*WHAT THE EXERCISE ASKS*: Below is a listing; restate from it, character for character, the lines beginning at the line holding "Check the option" and ending at the line holding "You are a computer-use agent. The", both included.

*EXERCISE DATA*:
.....

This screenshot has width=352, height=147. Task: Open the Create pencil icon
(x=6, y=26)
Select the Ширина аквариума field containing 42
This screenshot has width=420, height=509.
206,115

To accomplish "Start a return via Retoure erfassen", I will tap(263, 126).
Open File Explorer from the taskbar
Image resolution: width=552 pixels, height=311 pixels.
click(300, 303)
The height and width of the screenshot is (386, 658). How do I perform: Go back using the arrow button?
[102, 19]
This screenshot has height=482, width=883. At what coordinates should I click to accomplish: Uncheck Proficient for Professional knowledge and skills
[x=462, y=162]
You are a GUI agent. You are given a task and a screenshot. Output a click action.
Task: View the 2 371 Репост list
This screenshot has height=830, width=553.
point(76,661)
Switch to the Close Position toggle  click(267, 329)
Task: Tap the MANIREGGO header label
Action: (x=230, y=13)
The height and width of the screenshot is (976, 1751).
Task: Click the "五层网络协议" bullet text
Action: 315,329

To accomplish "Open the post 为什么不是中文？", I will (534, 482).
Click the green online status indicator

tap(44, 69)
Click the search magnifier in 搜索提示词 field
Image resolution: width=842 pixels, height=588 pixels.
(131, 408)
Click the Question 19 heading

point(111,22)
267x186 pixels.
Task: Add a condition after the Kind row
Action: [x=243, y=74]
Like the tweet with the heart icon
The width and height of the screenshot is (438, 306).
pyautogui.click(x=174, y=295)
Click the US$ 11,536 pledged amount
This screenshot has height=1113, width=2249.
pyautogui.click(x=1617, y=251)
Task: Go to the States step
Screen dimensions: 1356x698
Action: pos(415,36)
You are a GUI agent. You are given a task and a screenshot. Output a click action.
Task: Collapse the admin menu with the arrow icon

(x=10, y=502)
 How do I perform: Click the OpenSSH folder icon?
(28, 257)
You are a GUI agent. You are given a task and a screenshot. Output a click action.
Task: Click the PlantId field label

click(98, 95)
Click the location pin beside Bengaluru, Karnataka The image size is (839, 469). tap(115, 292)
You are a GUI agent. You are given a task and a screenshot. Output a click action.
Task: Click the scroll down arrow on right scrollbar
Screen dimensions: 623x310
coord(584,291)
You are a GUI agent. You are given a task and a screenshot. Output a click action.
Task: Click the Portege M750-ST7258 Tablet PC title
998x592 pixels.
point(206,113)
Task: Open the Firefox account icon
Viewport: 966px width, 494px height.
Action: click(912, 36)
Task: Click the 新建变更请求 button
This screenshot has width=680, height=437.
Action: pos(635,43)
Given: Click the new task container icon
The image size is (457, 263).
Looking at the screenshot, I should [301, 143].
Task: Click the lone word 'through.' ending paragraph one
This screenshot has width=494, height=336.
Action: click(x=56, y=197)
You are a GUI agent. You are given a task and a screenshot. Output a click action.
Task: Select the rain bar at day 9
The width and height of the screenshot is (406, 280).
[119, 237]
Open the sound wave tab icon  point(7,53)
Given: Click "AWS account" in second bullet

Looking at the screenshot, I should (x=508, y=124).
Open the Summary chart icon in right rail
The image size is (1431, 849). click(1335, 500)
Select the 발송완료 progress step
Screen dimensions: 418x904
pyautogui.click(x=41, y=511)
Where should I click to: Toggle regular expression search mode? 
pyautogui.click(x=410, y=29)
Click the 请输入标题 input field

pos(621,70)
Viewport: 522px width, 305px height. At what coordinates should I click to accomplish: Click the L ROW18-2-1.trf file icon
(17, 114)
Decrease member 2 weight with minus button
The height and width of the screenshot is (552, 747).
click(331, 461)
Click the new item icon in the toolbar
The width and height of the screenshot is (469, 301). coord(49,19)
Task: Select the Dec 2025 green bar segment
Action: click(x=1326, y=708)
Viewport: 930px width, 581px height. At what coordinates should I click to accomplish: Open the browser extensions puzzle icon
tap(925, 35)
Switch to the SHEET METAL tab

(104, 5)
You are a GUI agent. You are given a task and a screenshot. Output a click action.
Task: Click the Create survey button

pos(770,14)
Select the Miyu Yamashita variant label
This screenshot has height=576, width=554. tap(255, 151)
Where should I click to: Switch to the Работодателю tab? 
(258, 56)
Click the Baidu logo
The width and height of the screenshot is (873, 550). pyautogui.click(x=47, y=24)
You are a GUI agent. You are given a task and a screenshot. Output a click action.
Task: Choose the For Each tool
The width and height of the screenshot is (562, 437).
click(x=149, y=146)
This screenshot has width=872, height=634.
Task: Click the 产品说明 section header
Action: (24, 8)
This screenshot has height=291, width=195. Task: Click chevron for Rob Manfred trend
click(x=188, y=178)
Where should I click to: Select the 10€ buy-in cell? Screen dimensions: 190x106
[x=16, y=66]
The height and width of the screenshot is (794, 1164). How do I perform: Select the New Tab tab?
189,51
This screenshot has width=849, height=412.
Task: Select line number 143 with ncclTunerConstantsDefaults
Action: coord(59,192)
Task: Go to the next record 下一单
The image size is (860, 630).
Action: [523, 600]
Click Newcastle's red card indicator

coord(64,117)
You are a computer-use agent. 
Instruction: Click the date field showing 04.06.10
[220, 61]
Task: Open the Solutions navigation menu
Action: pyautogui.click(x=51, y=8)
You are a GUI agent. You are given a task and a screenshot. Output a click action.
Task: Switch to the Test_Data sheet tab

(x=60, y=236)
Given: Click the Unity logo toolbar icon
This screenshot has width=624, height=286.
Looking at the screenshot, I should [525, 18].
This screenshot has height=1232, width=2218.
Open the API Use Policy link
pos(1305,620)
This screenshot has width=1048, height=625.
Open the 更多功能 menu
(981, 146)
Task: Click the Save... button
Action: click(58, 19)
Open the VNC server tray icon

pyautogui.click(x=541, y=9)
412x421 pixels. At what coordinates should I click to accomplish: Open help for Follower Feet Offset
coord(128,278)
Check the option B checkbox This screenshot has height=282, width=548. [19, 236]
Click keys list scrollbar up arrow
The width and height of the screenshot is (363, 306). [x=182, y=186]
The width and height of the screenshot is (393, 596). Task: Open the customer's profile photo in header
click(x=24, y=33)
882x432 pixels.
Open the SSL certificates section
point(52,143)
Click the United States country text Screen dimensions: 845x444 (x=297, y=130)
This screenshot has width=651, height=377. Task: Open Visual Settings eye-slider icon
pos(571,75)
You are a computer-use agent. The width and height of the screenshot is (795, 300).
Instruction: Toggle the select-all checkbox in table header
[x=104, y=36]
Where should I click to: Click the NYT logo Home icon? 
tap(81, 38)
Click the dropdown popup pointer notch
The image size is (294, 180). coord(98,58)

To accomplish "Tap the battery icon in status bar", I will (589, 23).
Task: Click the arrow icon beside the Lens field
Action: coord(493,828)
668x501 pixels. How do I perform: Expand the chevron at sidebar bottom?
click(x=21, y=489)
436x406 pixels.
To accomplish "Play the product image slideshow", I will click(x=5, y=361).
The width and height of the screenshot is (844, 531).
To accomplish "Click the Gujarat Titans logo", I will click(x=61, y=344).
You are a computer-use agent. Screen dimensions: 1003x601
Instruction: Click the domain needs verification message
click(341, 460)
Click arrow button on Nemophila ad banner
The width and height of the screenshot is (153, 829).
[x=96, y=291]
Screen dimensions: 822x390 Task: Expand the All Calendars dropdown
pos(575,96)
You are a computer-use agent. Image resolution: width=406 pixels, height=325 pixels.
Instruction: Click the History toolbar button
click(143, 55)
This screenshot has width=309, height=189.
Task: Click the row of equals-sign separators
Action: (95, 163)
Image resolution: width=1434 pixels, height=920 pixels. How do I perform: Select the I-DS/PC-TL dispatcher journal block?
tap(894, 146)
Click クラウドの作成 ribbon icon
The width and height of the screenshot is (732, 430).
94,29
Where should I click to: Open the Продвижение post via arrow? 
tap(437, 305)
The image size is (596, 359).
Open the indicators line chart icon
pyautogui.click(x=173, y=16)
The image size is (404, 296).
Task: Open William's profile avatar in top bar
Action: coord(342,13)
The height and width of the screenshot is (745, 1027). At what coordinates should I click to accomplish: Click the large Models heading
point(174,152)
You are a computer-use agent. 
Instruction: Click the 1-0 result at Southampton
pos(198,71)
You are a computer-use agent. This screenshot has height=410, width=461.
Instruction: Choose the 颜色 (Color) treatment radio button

.....

*EXERCISE SOLUTION*:
Check the option B checkbox This screenshot has height=282, width=548. [19, 236]
Click keys list scrollbar up arrow
The width and height of the screenshot is (363, 306). [x=182, y=186]
The width and height of the screenshot is (393, 596). Task: Open the customer's profile photo in header
click(x=24, y=33)
882x432 pixels.
Open the SSL certificates section
point(52,143)
Click the United States country text Screen dimensions: 845x444 (x=297, y=130)
This screenshot has width=651, height=377. Task: Open Visual Settings eye-slider icon
pos(571,75)
You are a computer-use agent. The width and height of the screenshot is (795, 300).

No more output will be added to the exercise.